Abstract 457: Transcription Coactivator MED1 Protects Against Atherosclerosis by Modulation of Macrophage Polarization

Abstract

Mediator 1 (MED1), a key subunit of the Mediator complex, interacts with several nuclear receptors and transcription factors to direct gene-specific transcription. It is well-known that MED1 play important roles in lipid metabolism. However, the role and underlying mechanisms of MED1 in atherosclerosis remains unclear.

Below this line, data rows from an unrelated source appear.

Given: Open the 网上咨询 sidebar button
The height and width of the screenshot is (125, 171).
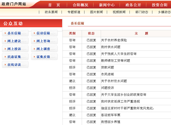Looking at the screenshot, I should (x=44, y=41).
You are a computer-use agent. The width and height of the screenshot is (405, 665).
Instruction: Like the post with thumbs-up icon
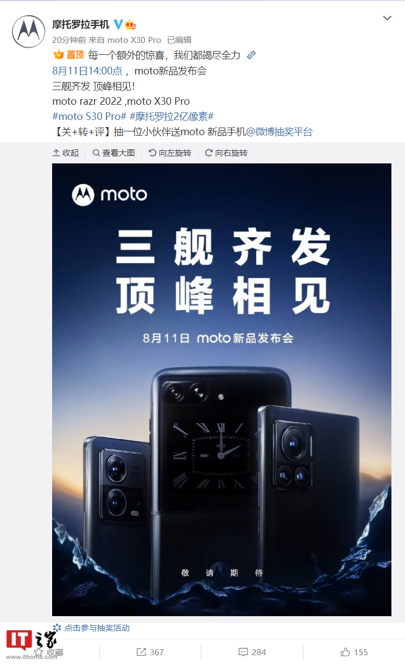click(x=353, y=652)
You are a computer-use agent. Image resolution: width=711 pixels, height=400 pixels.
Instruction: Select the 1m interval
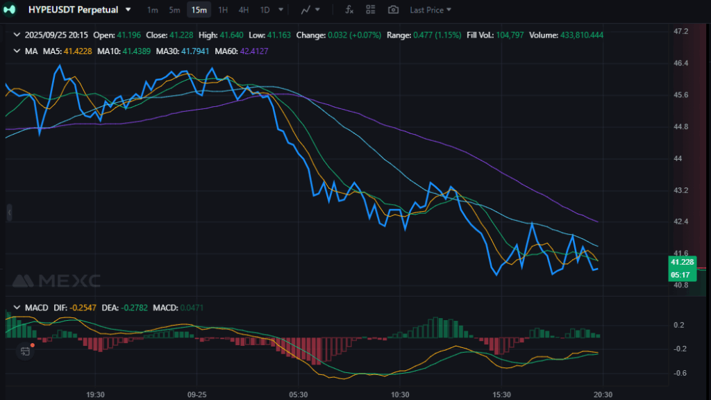coord(153,10)
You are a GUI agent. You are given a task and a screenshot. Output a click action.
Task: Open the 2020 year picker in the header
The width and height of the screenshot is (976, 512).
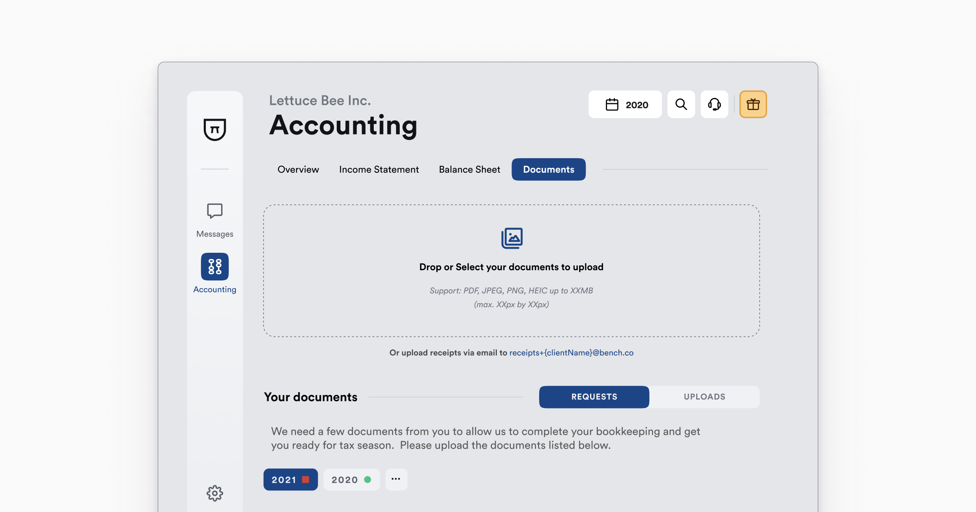[625, 104]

Here, macrophage-specific MED1 knockout (MED1 ΔMac ) mice were generated to investigate the contribution of MED1 on atherogenesis in vivo. We demonstrate that among mice deficient in apolipoprotein E (Apoe), the additional loss of macrophage MED1 (MED1 ΔMac /ApoE -/- ) exhibited significantly larger atherosclerotic lesions in the whole aortic tree and aortic root compared with MED1 fl/fl /ApoE -/- littermates on either the chow or the western diet, and these effects were also found in low-density lipoprotein (LDL) receptor-deficient (LDLR -/- ) mice reconstituted with bone marrow from MED1 ΔMac mice. Peritoneal macrophages from MED1 ΔMac /ApoE -/- mice had significantly increased expression of gene markers for M1-like macrophages, including IL-1β, IL6,COX2, iNOS, Gro1, MCP1 and TNFα, etc, whereas decreased levels of anti-inflammatory genes for M2-like macrophages, such as Arg1, Mrc1, Retnla, Chi3l3 and PPARγ. Over-expression of MED1 using adenovirally-driven MED1 (Ad/MED1) in MED1 fl/fl /ApoE -/- macophages repressed the proinflammatory gene expression. Re-expression of MED1 using Ad/MED1 counteracted the high level of inflammatory gene in MED1 ΔMac /ApoE -/- macophages. Furthermore, gene expression profiling and PCR array showed that MED1-deficient macrophages exhibited the increased M1 targets and decreased M2 targets. These data demonstrate that MED1 expression by macrophages has anti-atherogenic effects via regulation of macrophage polarization. MED1 may be considered as a potential therapeutic target to treat atherosclerosis.